Un
ejemplo práctico de cómo el cine olvida al público. Basta con ver
los títulos de crédito iniciales de ésta y de su predecesora para
comprobar que técnicamente, la actual, es mucho peor. Nos plantamos
en la primera escena. Hace 20 años era una apertura de suave
comedia, ligera, chispeante, rauda. Ahora estamos en modo drama,
buscan una tensión, mal planteada, con los móviles, prolongan en
exceso un suspense que te da igual porque los protagonistas se han
enterado antes que tú.
La
peli arranca cuando aparece Emily
Blunt.
Aquí es un acierto ver a las tres actrices principales en, más o
menos, equilibrio de poder. Esa situación de choque/coalición entre
Blunt,
Anne
Hataway
y Meryl
Streep
provoca estupendos diálogos: ácidos, corrosivos, divertidos.
Stanley
Tucci
viene a ser el árbitro.

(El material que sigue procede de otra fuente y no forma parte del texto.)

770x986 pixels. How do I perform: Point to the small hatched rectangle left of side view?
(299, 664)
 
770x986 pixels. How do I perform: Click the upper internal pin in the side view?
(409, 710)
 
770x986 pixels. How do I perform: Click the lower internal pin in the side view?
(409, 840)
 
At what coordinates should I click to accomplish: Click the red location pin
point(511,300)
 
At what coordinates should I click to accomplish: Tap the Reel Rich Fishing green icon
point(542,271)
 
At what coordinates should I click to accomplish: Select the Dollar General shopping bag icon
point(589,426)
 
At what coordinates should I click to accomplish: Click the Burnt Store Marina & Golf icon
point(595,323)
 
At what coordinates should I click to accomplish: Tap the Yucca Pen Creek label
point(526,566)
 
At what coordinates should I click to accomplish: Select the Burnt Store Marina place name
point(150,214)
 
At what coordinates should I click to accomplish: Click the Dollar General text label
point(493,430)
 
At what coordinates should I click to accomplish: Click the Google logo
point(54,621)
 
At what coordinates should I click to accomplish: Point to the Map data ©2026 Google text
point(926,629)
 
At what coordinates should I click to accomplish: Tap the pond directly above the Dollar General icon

Qué grande. La lealtad con patas. Lo
subrayan demasiado. Poco sutiles.
A
ver. Lo entiendo. Hay que hablar de la crisis del periodismo. Impreso
y digital. La publicidad, lectores, redes. Vale. Pero no me gustan
sus aspectos morales (en esta película) ni su discurso hipócrita.
El contexto real es que hay que adaptarse. La parte de los lamentos,
el drama, la muerte, me sobra, estoy muy a favor de la comedia pura y
dura.
No
hay un núcleo. Hay… misiones. Misión salvar Runway,
misión entrevista a Sasha, misión los Hamptons, misión transición
de poder, misión Milán, misión
volver a salvar Runway…
Es como una webserie. Es
tiktoker.
Unos minutos a un tema y pasamos a otro.
Me
entretuvo, no está mal. A ratos es divertida, a ratos se esmeraron
con los diálogos. Creo que ha perdido su esencia en el camino. Esto
es otra peli de moda, distinta, donde Miranda Priestly quedó
diluida. El montaje y el ingenio en la planificación está muy lejos
de la película original.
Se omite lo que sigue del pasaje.